Sheriff Clarke Schools Rahmbo
Chicago Mayor and former White House Chief of Staff Rahm Emanuel is famous for saying that a crisis is a terrible thing to waste since it allows you to do things you might not be able to get done except for the emotions of the moment spurring calls to action.
Chicago’s bloody Memorial Day weekend, which saw a dozen people killed -- including a four-year-old-girl -- certainly proved no exception to Rahm’s Rule as he called for, wait for it, stricter gun control as he spoke at a luncheon honoring police officers for valor and service. “It’s not just about how many police you have, it’s about the quantity of guns that are on the street so we actually have gun laws that back up the men and women we just recognized,” Emanuel said.
This delusional sentiment warning that otherwise inanimate objects are the problem was echoed by White House Press Secretary Josh Earnest after a bloody holiday weekend in Baltimore saw 29 shot and nine killed:
When asked about the violence yesterday, White House Press Secretary Josh Earnest suggested more gun control was one of the solutions.
“Obviously there’s some common sense things we could do -- certainly passage of some gun safety laws in Congress that could keep guns out of the hands of criminals would be one thing that we could do to try to limit the violence,” Earnest said.
In response to this liberal talking point, which ignores the fact that Democratic bastions like Chicago and Maryland have the strictest gun control laws in the nation, Milwaukee County Sheriff David Clarke went on Fox Business Network’s Lou Dobbs to say that Rahmbo, a nicknamed earned for his White House ruthlessness, was shooting blanks in suggesting the problem was guns and not the criminals who use them:
Sheriff Clarke describes Emanuel as “dead wrong,” observing that “he must have gone to the same school that ‘president’ Barack Obama did on how to run a law enforcement agency. This is what happens when you have community organizers and academic elites and others who don’t know a thing about policing in the American ghetto start to dabble in police science.”
He says the cities experiencing these heightened levels of violence “might as well get used to it because this is what you’re going to have as long as you’re going to try to turn cops into social workers and you’re going to try to get them to emphasize de-escalation and more dialogue instead of going on the offensive to go after some very dangerous individuals.”
Indeed as Investor’s Business Daily noted in 2013, the problem in Chicago has historically not been gun violence, but gang violence:
The fact is that up to 80% of Chicago's murders and shootings are gang-related, according to police.
By one estimate, the city has 68,000 gang members, four times the number of cops. A police audit last spring identified 59 gangs and 625 factions -- mostly on the south and west sides -- none of which is going to submit to things like universal background checks.
In 2014, city fathers were crowing about a drop in the crime rate over the prior year, but did not bother to acknowledge its connection to Illinois being the last state in the nation to allow some form of concealed carry:
Chicago Police Superintendent Gerry McCarthy, at a recent city council hearing, reported the good news of less crime. He credited better police work, but there's another factor McCarthy left unstated -- the increase in the number of pistol-packing permits that let citizens defend themselves, their families and their neighbors. The law has left criminals uncertain of who might be able to shoot back.
"It isn't any coincidence that crime rates started to go down when concealed carry was permitted," Richard Pearson, executive director of the Illinois State Rifle Association, said in the Washington Times.
"Just the idea that criminals don't know who is armed and who isn't has a deterrent effect. The police department hasn't changed a single tactic -- they haven't announced a shift in policy -- and you have these incredible numbers."

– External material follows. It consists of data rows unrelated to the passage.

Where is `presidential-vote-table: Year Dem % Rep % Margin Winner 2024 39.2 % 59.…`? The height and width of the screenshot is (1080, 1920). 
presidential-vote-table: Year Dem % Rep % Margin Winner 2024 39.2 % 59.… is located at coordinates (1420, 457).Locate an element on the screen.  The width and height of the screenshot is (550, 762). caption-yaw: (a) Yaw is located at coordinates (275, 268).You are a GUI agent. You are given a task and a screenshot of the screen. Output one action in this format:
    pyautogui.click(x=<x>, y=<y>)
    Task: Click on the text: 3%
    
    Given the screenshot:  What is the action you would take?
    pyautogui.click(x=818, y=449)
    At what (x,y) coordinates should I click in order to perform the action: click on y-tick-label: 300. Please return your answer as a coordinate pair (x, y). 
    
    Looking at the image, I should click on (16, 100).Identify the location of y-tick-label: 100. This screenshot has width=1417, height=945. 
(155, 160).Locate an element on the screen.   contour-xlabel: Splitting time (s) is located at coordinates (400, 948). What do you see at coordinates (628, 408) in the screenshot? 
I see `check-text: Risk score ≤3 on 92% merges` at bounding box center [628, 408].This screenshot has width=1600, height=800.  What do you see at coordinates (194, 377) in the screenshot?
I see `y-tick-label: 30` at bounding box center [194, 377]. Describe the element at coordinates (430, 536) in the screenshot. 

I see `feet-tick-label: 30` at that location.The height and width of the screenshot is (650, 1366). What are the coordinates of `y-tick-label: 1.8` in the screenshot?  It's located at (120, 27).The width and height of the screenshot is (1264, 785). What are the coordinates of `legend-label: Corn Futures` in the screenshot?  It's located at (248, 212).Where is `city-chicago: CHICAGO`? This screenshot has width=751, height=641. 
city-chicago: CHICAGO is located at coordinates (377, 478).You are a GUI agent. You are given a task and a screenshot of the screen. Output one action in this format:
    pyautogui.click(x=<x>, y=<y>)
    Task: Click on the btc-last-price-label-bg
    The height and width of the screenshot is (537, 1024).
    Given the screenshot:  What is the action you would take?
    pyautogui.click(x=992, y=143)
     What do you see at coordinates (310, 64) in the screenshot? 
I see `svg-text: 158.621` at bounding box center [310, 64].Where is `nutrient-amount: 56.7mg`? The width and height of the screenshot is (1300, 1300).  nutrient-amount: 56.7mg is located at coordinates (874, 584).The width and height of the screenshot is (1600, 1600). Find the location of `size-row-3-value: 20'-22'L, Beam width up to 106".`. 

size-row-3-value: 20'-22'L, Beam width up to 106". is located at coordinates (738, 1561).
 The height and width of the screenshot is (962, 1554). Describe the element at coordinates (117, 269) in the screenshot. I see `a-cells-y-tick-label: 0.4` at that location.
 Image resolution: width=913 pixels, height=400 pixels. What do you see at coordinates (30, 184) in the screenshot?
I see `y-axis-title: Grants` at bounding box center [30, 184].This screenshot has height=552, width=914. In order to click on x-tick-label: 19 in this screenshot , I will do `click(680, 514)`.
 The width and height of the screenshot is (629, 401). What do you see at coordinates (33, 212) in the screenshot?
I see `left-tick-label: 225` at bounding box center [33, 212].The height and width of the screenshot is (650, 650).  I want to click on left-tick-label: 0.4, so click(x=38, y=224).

The answer to crime, largely gang crime, would seem not to be taking guns out of the hands of law-abiding citizens, or putting what liberals call “sensible restrictions” on their uses. And it certainly doesn’t reside, according to Sheriff Clarke, in sensitivity training for police or turning them into community organizers. As we have seen in Baltimore, when police are made the bad guys, crime soars:
Clarke says “It’s starting to take its toll on the American police officer, the psyche of the American police officer; self-initiated policing is going to go down, proactive policing is going to go down in many of these areas and cops are just going to resort to answering calls for service. That’s what they’re paid to do, that’s what they’re expected to do.”
He describes the current attitude of police as “Why should they risk their life or end up on some criminal indictment because this whole thing has been politicized?” He points out how the Democrat method of dealing with the problem is to “deflect away from the behavior of many young black males in the American ghetto and instead pile on the law enforcement officer.” He points out that “In the end the loser in all of this are the good law-abiding black people that live in these ghettos and there are a lot of them.”
The root cause of violence in our cities is not bad white cops or guns in the hands of law-abiding citizens and law-enforcing police. It is the decay bred by liberal governance and the excuses made by liberals for the consequences of their policies. Scapegoating white cops and gun owners is not the solution.
Daniel John Sobieski is a freelance writer whose pieces have appeared in Investor’s Business Daily, Human Events, Reason Magazine and the Chicago Sun-Times among other publications.